▶ _ARTICLE_
+-------+

Des trois livres, celui de Boot est le plus récent et le plus intéressant. Boot est lui-même un immigrant: enfant, il a émigré de l’Union soviétique vers l’Amérique. C’est l’une des raisons pour lesquelles il a toujours été en faveur d’une politique d’immigration franche qui offre des opportunités aux personnes originaires de pays plus pauvres et moins démocratiques. Comme Sykes, il se souvient avec nostalgie de l’époque du président Ronald Reagan, de « la main tendue au lieu du poing fermé ».

Cependant, Boot reconnaît aussi que depuis la candidature de Barry Goldwater en 1964, il y a un mouvement nationaliste actif au sein du Parti républicain. En outre, au cours des dernières décennies, les républicains sont devenus le parti de l’électorat blanc, tandis que les démocrates se concentraient sur les minorités ethniques. « Rétrospectivement, je peux clairement voir que, quels que soient les candidats républicains qu’ils représentaient, un nombre élevé de leurs électeurs ont entendu: c’est quelqu’un qui va mettre les minorités à leur place », écrit Boot.

Au siècle dernier, les démagogues pouvaient encore être tempérés par des « gardiens », des éminences des partis qui exerçaient une grande influence sur le processus de sélection des candidats. « Mais il n’y a plus de gardiens », écrit Boot. « La démocratisation de la politique par Internet a donné du pouvoir aux imbéciles et aux théoriciens du complot. » Le racisme implicite de certains républicains a pu devenir explicite.

+-------+

▶ _LIGNES DE DONNÉES_
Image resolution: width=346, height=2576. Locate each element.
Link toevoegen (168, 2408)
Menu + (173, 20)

+-------+

▶ _LISTE DES TÂCHES_
(A) Reprenez le passage de l'article allant de « Au siècle dernier, les » jusqu'à « pu devenir explicite. » inclus, en substituant « garde-fous » à « gardiens ».
(B) Traduisez en anglais la phrase suivante de l'article : « Boot est lui-même un immigrant: enfant, il a émigré de l’Union soviétique vers l’Amérique. »
(C) D'après l'article, depuis quel événement un mouvement nationaliste actif existe-t-il au sein du Parti républicain ?
Veuillez vous appuyer exclusivement sur l'article.

▶ _EXERCICE CORRIGÉ_
(A)
Au siècle dernier, les démagogues pouvaient encore être tempérés par des « garde-fous », des éminences des partis qui exerçaient une grande influence sur le processus de sélection des candidats. « Mais il n’y a plus de garde-fous », écrit Boot. « La démocratisation de la politique par Internet a donné du pouvoir aux imbéciles et aux théoriciens du complot. » Le racisme implicite de certains républicains a pu devenir explicite.

(B) Boot is himself an immigrant: as a child, he emigrated from the Soviet Union to America.

(C) Depuis la candidature de Barry Goldwater en 1964.